I think I’m allowed to mention this now. I was on the jury for the Daytime category and the winner, The Great House Giveaway, surprised the entire panel by how great it was. Two strangers are given a home and told to do it up. If they succeed, and they sell it for a profit, they split the spoils. It’s been rumoured that The Great House Giveaway is so successful in daytime that it will soon transition to primetime. When that happens, please remember that I liked it before you.

Weirdest: Catherine O’Hara

She wasn’t to know, but O’Hara’s jaunty prerecorded “WELL, it looks like everyone in the UK is COMPLETELY FINE” presentation speech came on the heels of a long and especially punishing In Memoriam segment. A bit more tact when it comes to scheduling might have helped.

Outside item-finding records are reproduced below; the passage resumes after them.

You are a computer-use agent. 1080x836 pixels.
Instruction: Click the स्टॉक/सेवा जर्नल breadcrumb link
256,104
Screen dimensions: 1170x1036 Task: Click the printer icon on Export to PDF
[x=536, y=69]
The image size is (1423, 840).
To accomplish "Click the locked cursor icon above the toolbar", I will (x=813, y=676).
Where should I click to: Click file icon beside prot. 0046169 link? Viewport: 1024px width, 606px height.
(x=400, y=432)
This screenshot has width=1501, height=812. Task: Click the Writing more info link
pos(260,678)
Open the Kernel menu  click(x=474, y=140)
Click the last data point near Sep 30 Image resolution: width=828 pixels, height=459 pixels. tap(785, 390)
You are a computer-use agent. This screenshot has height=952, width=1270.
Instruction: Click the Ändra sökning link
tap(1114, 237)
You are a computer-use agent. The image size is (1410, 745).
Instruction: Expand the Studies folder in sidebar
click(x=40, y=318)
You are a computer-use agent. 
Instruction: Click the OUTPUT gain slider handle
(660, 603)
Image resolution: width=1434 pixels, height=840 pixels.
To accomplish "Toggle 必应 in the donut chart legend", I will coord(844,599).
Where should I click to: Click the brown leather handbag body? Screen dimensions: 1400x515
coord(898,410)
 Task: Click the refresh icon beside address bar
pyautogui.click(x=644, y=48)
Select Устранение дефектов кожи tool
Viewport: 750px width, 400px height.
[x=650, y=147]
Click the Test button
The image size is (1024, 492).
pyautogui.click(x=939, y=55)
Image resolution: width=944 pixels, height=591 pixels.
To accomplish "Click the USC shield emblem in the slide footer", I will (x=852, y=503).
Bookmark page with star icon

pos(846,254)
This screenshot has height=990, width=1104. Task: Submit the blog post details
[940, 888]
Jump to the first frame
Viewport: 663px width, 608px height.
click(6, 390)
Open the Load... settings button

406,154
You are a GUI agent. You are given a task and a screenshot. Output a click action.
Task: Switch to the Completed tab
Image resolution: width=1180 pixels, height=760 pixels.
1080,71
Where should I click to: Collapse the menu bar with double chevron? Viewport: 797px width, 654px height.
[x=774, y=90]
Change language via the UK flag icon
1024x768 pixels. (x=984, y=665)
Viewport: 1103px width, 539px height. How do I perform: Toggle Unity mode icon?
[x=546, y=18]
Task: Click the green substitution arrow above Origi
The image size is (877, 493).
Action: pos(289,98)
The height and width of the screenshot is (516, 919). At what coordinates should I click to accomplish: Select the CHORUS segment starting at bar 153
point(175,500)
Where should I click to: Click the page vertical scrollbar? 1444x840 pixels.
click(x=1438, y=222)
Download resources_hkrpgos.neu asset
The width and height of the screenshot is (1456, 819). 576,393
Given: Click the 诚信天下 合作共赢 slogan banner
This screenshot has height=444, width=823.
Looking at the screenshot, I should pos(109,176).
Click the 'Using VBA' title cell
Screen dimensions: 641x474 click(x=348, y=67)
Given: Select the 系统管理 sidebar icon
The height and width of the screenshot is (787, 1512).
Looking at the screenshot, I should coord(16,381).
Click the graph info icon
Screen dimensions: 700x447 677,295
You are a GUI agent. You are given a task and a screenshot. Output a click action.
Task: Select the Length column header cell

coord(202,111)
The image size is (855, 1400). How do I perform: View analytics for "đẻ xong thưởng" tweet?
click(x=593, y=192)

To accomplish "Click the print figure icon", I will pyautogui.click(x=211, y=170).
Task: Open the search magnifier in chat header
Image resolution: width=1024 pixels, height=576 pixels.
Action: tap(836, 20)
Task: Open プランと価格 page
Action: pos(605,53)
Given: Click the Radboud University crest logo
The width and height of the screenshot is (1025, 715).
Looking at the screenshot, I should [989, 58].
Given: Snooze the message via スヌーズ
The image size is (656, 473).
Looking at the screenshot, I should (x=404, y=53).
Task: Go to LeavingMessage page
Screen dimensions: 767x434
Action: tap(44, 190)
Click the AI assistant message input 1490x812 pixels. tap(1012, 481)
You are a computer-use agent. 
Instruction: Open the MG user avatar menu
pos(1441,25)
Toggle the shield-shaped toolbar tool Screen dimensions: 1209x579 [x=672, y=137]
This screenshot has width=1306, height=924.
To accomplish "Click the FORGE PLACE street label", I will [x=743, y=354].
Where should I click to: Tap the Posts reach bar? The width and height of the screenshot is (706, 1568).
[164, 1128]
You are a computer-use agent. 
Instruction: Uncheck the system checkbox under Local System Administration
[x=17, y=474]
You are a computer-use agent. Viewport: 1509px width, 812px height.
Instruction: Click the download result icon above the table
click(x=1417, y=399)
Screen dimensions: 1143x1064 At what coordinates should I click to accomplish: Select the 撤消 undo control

Worst: no Noel Clarke acknowledgement

The last big story to emerge from Bafta was its mishandling of the sexual harassment allegations levelled at Noel Clarke, which he categorically denies. This sort of thing typically requires a big, unambiguous statement to clear the air, and it was suspected that the TV Baftas would be the place to do it. But that didn’t happen, and the absence was felt palpably, not least because the format had enough empty space to accommodate a ‘Zoom fails’ compilation and four separate clips of Nigella Lawson mispronouncing the word ‘microwave’.